Whitley and Cliff both stood. Perry stared at Leonard with a look part frightened, part entertained. Ronald Mertz stepped toward me, one hand pushing open his jacket as if he were going to draw the gun he kept in a shoulder holster, the other hand raised in an apparent effort to protect me. It was if we'd been told Regence was not only watching and listening to the seven of us in this room but that Regence's own security force was ready to break through the door in black jumpsuits and boots, guns firing rapidly as they methodically eliminated everyone in their sights.

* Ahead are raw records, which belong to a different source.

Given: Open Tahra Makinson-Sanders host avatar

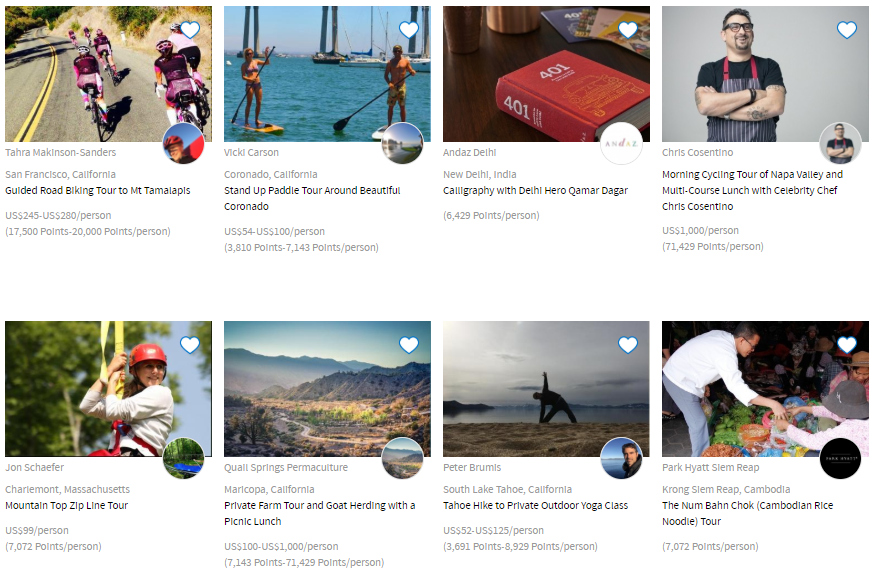Looking at the screenshot, I should click(183, 143).
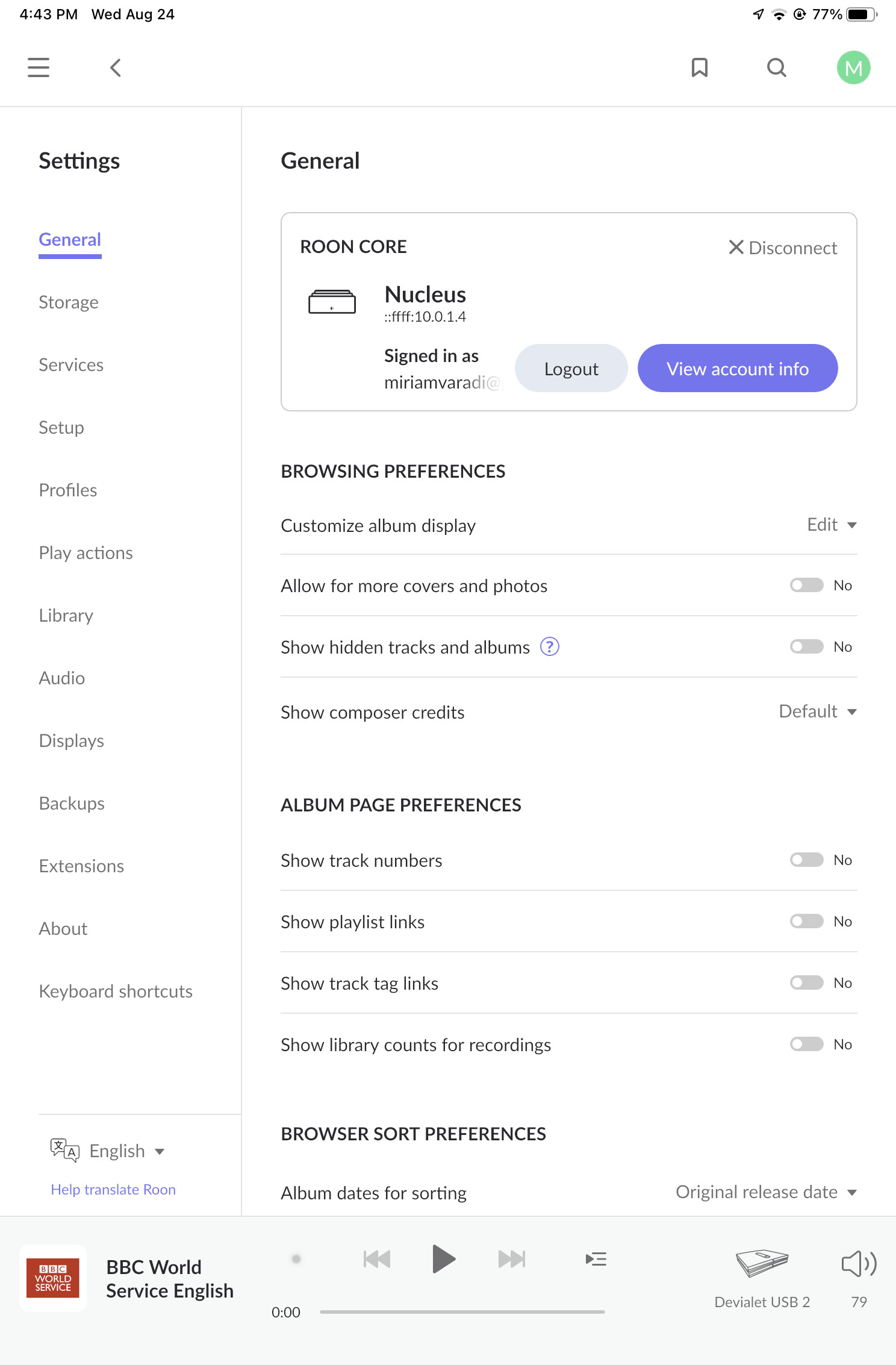Select the Devialet USB 2 zone icon
This screenshot has width=896, height=1365.
click(762, 1263)
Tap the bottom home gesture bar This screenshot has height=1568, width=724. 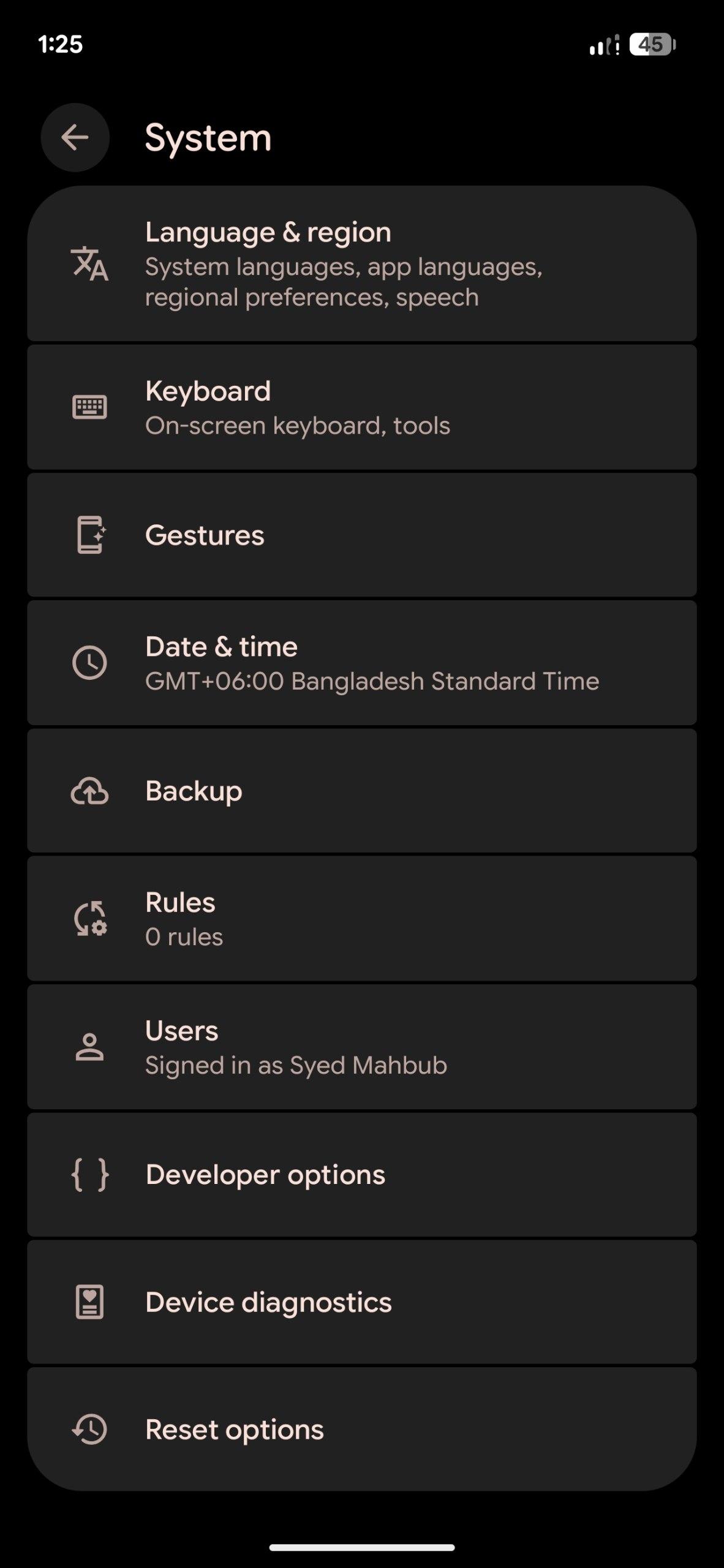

Leonard was completely confused by our reaction. “Wait,” he said in a moment, after our concern had fully registered with him. “Let me
clarify. Regence has seen nothing of substance. We just found them this morning. They've done no damage. They simply made an inroad into a database used by internal operations.”

“Internal operations?” Ronald asked.

“Janitorial supplies,” Leonard said. “Lightbulbs, paper towels, soap refills.”

“Toilet paper?” Julie asked.

Leonard nodded. “That too.”

“This,” Perry said quietly, “cannot go unchecked.”

“When it happened, our security systems immediately isolated the intrusion,” Leonard was saying. “In other words, although we only just realized where they are, Regence hasn't been able to escape that particular area of that particular database. And so we're watching them. Studying their tactics. Recording their movements and attempts to break into other areas.”